Keris Pusaka Nagapasung Karya Kho Ping Hoo di http://ceritasilat-novel.blogspot.com by Saiful Bahri Situbondo

   
Dapat kita menghadapi segala sesuatu tanpa si-aku ikut campur? Menerima segala sesuatu sebagai suatu kenyataan, dengan penuh kewaspadaan kita mengamati kalau ada orang mencela kita, dapatkah kita mendengarkan dia sambil mengamati diri sendiri tanpa adanya si-aku yang tersinggung? Mungkin saja kita memang patut dicela karena suatu kesalahan. Kalau ada orang menginjak kaki kita, dapatkah kita menghadapi peristiwa ini dengan dengan mata terbuka penuh kewaspadaan tanpa si-aku mencampuri sehingga kita akan dapat melihat terjadinya peristiwa itu dalam keadaan yang sebenarnya? Akan nampak oleh kita bahwa orang itu melakukannya tanpa sengaja,dan bahwa di tempat yang penuh sesak itu besar sekali kemungkinan salah injak.

   Pembukaan mata penuh kewaspadaan tanpa adanya campur tangan si-aku si bayangan congkak itu, akan melahirkan kebijaksanaan dan tindakan yang sehat. Bukan tindakan terdorong oleh emosi karena si-aku tersinggung keagungannya. Kalau ada orang yang mengambil milik kita. Kembali si-aku yang telah mengikatkan diri dengan milik kita yang membelenggu si-aku, kekayaan,kedudukan,nama besar, isteri tercinta, anak-anak tersayang, keluarga,dan sebagainya, merasa kehilangan. Si-aku yang dipisahkan dari miliknya ini menimbulkan iba diri, menimbulkan duka, dan menimbukan dendam kepada orang yang memisahkan si-aku dari miliknya.

   

   Semua peristiwa yang terjadi di dalam diri ini, tidaklah patut untuk kita pelajari dengan seksama, dengan cara mengamati diri setiap detik? Karena, permusuhan dan kekacauan dan permusuhan di dalam hati masing-masing. Perang di dunia hanyalah pengluasan parang dalam batin kita sendiri.

   (Lanjut ke Jilid 08)

   Keris Pusaka Nogopasung (Cerita Lepas)
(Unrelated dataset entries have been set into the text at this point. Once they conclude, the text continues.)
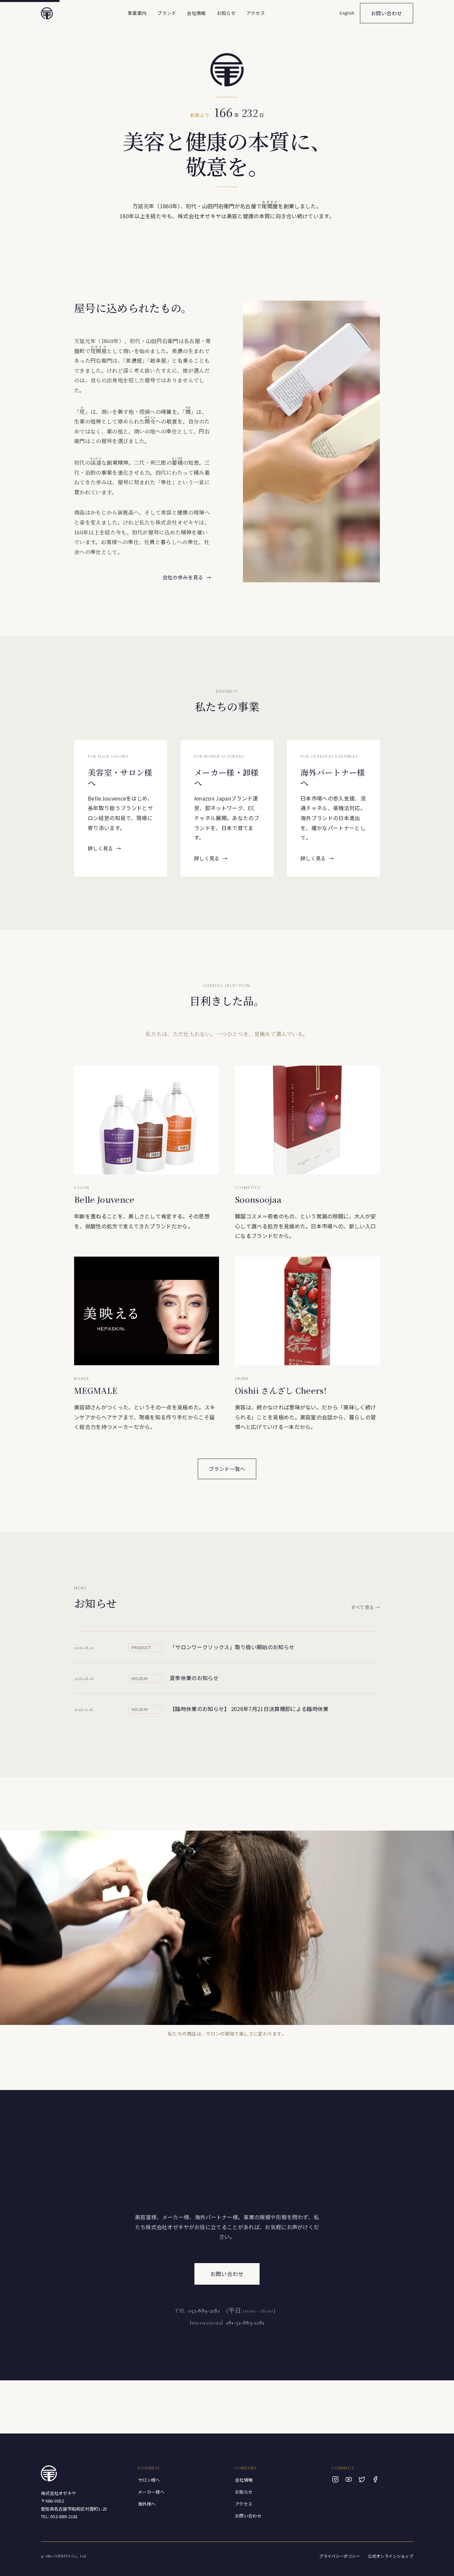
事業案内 (137, 13)
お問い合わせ (386, 13)
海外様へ (147, 2504)
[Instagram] (335, 2479)
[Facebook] (375, 2479)
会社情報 (196, 13)
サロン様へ (149, 2480)
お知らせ (226, 13)
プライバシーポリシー (339, 2556)
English (347, 13)
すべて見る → (365, 1607)
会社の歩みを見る (187, 577)
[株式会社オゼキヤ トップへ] (47, 13)
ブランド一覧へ (227, 1468)
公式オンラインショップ (390, 2556)
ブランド (166, 13)
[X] (362, 2479)
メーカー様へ (151, 2492)
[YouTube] (348, 2479)
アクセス (255, 13)
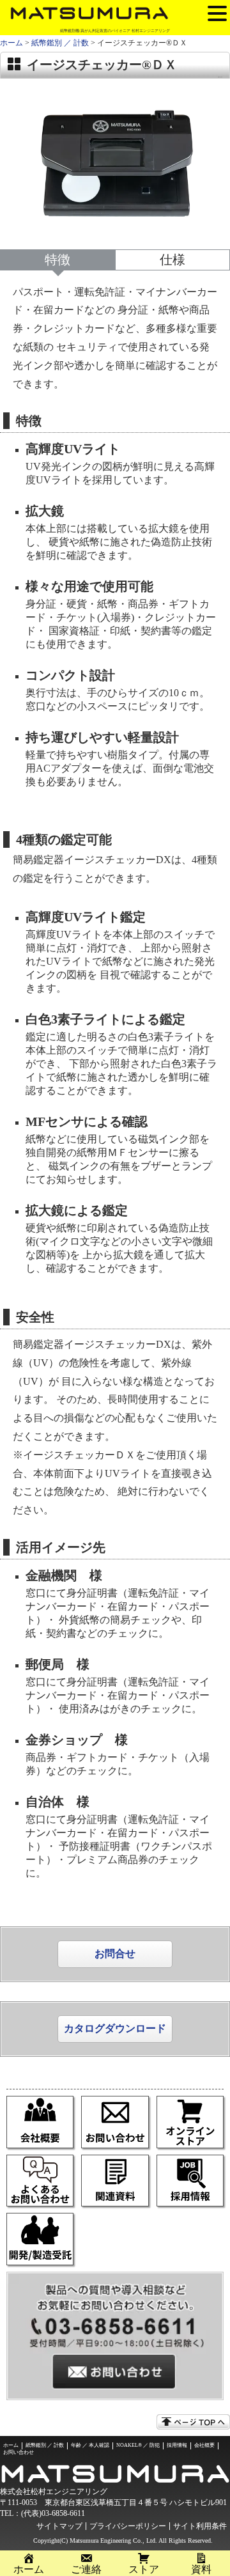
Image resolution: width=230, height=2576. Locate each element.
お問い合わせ (18, 2452)
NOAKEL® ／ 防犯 (138, 2445)
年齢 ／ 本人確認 (90, 2445)
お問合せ (115, 1953)
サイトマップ (59, 2526)
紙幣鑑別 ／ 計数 (60, 42)
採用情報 (177, 2445)
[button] (217, 12)
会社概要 (204, 2445)
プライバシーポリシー (127, 2526)
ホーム (11, 42)
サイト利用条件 (200, 2526)
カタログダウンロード (115, 2028)
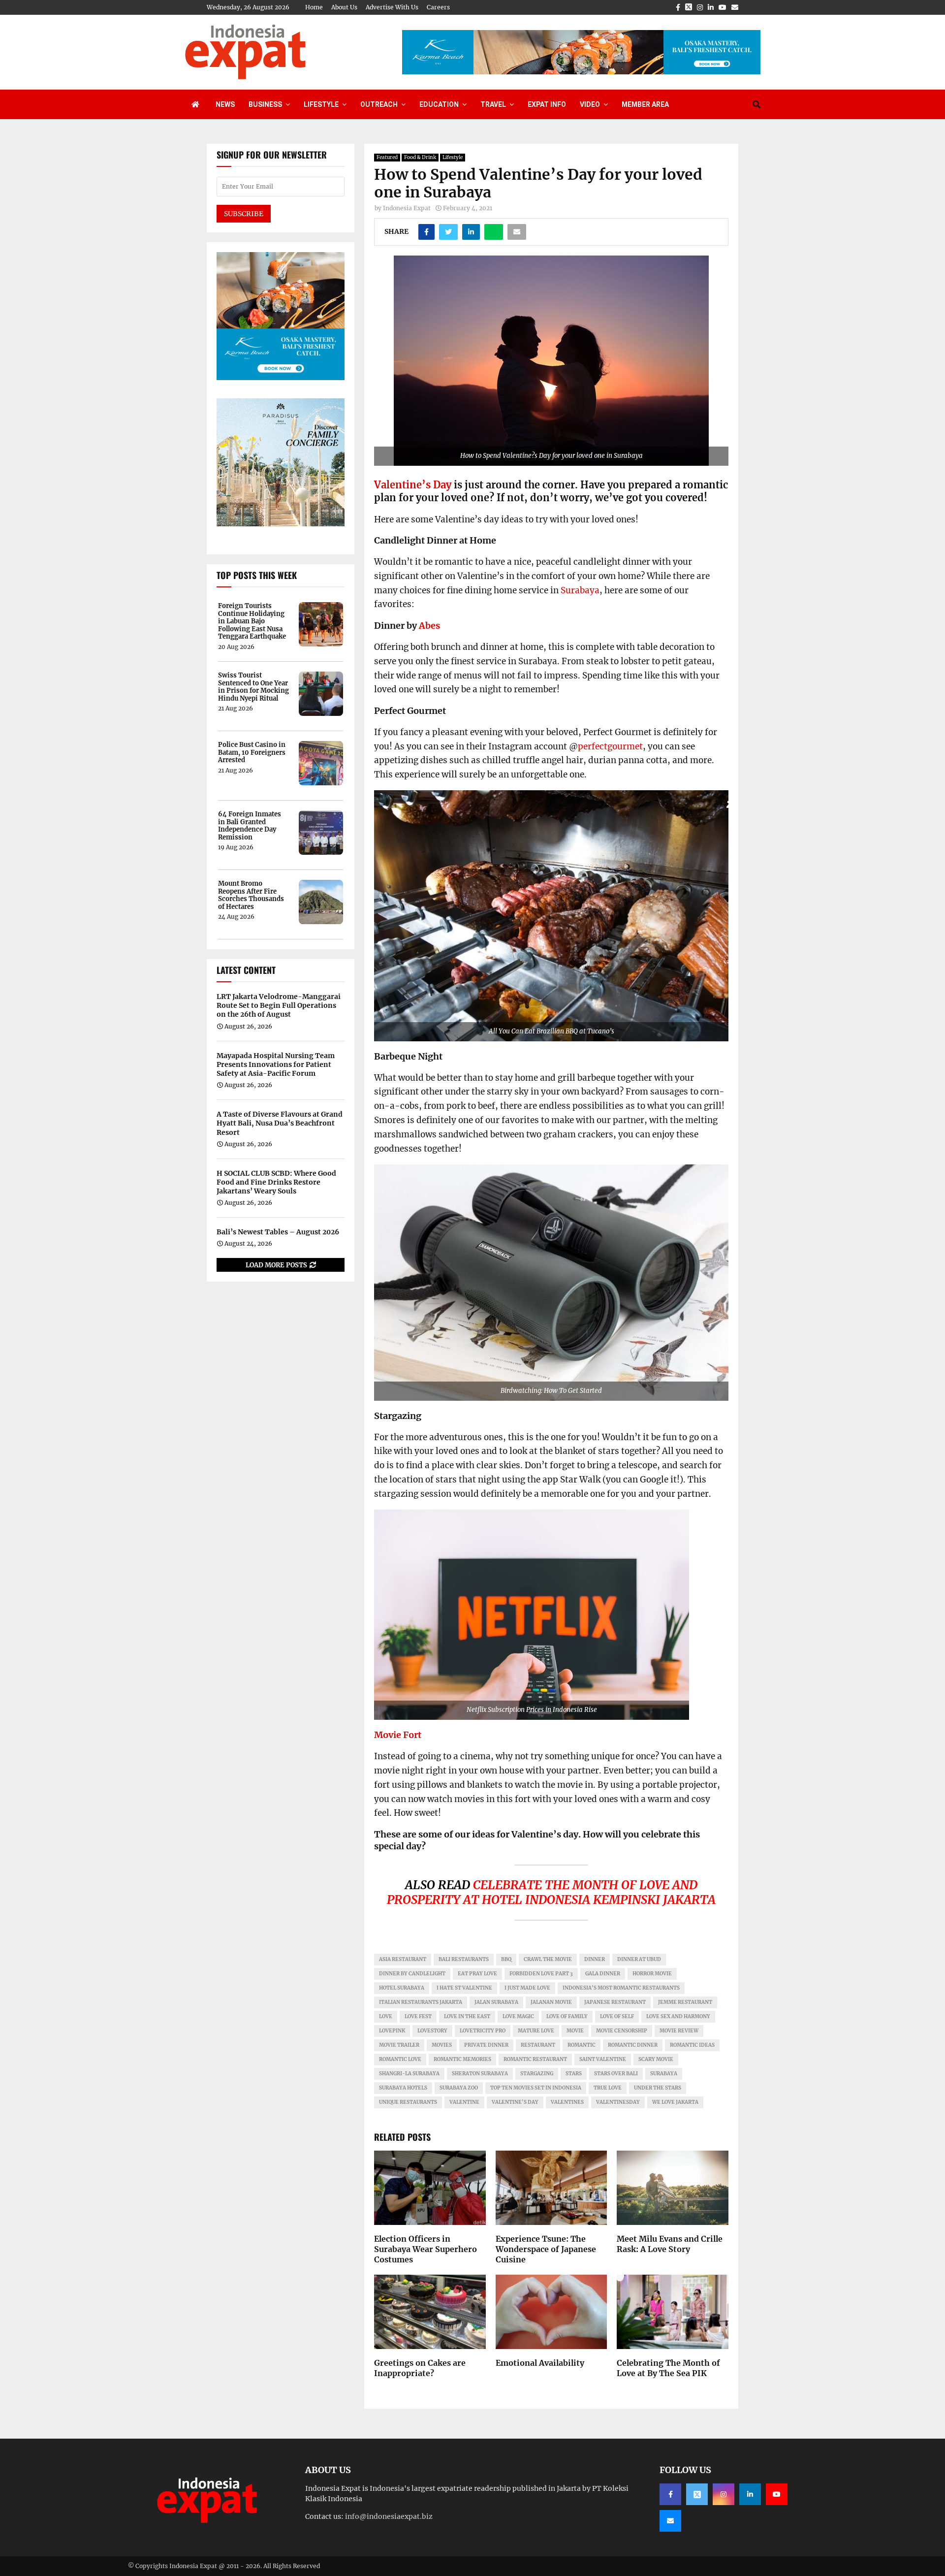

   Karya": Asmaraman S. Kho Ping Hoo

   Jilid 08

   Ki Bragolo demikian erat terikat dengan Galuhsari,isterinya yang menurut pendapatnya amat mencintanya. Isterinya itu dianggap tergoda oleh Ginantoko sehingga malakukan perbuatan jina dengan petualang asmara itu sampai kedua orang itu dibunuhnya. Dan kehilangan Galuhsari ini terus menghantuinya, sampai belasan tahun masih saja teringat dan selalu mendatangkan duka, kecewa, dan melahirkan dendam yang tidak ada habisnya. Walaupun dia telah membunuh Ginantoko dalam hal ini. Memang, setelah musuhnya itu tidak ada lagi, nampaknya dia tidak lagi menaruh dendam. Namun api dendam itu tak pernah padam sama sekali dari lubuk hatinya. Bagaikan api yang membara, setiap waktu dapat berkobar lagi. Maka, begitu mendengar bahwa Joko Handoko adalah putera Ginantoko, api yang membara itu kini berkobar.

   

   "Ayah, aku sungguh tidak setuju dengan tindakan ayah!"

   Tiba-tiba Wulandari mengguncang Ki Bragolo dari lamunan.

   "Sungguh tidak adil perbuatan ayah terhadap kakang Handoko! Aku tidak setuju dan memprotes! Kakang Handoko harus dibebaskan!"

   

   "Paman Bragolo, harap paman ingatlah. Kalau paman tidak membebaskan Joko Handoko, apakah paman ingin dinamakan orang yang tidak mengenal budi?Patutkah air susu dibalas air tuba, pertolongan dan jasa Joko Handoko dibalas dengan kekejaman? Aku menjadi saksi, paman bahwa Joko Handoko tidak bersalah apa-apa terhadap paman, bahkan telah membuat jasa besar."

   

   Makin pening rasa kepala Ki Bragolo mendengar protes yang dilakukan Wulandari dan Dewi Pusporini itu. Dia segera memasuki pendopo rumahnya dan menjatuhkan diri duduk di atas kursi. Akan tetapi dua orang gadis itu tetap mengikutinya. Ki Bragolo menutup muka dengan kedua tangannya yang besar.

   

   "Kalian tidak tahu......ah, kalian tidak tahu apa yang diperbuat ayahnya kepadaku....."

   Keluhnya sebagai pembelaan diri karena serangan-serangan dua orang gadis itu."Apa yang telah diperbuatnya? Ceritakanlah ayah, agar hatiku tidak menjadi penasaran dan aku tahu mengapa ayah melakukan kekejian ini terhadap kakang Joko Handoko yang tidak berdosa."

   

   "Benar, ceritakan paman, karena hatiku pun merasa penasaran sekali."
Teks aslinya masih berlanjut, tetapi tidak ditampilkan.